64.164.82.142 - - [21/Oct/2003:02:03:19 +0000]
"GET /wiki/draft_privacy_policy HTTP/1.1" 200 18084
"http://en.wikipedia.org/wiki/Wikimedia_projects:Village_pump"
"Mozilla/5.0 (Macintosh; U; PPC Mac OS X; en-us) AppleWebKit/85.7 (KHTML, like Gecko) Safari/85.5"

This log is said to be sampled but they typically store IP, timestamp, referrer and browser. Some countries do not allow conservation of logs containing IP addresses for more than 6 months (like France). Wikipedia says that "These logs are used to produce the site statistics pages; the raw log data is not made public, and is normally discarded after about two weeks."

Log data may be examined by developers in the course of solving technical problems, in tracking down badly-behaved web spiders that overwhelm the site, or very rarely to correlate usernames and network addresses of edits in investigating abuse of the wiki.

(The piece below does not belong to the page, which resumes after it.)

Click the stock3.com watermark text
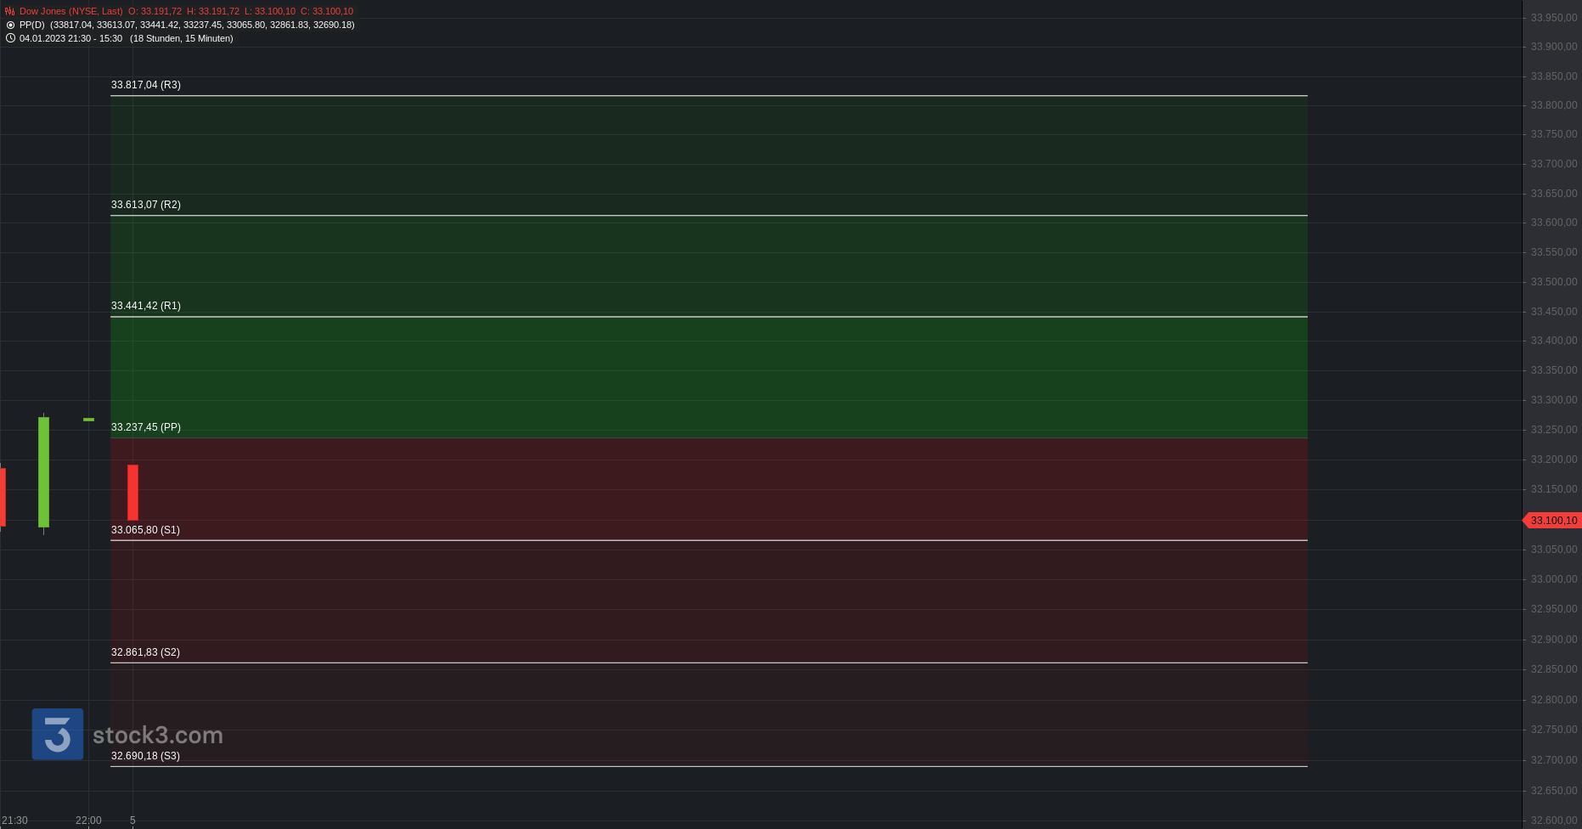 [x=158, y=735]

Derived data from this log are not supposed to be released except in the following cases:

  1. In response to a valid subpoena or other compulsory request from law enforcement
  2. With permission of the affected user
  3. To Jimbo Wales, his legal counsel, or his designee, when necessary for investigation of abuse complaints.
  4. Where the information pertains to page views generated by a spider or bot and its dissemination is necessary to illustrate or resolve technical issues.
  5. Where the user has been vandalising articles or persistently behaving in a disruptive way, data may be released to assist in the targeting of IP blocks, or to assist in the formulation of a complaint to relevant Internet Service Providers
  6. Where it is reasonably necessary to protect the rights, property or safety of the Wikimedia Foundation, its users or the public.

So it is again pretty vague...

Note that Wikipedia does not store cookie (tos-dr) and does not host third-party trackers (conf. Ghostery)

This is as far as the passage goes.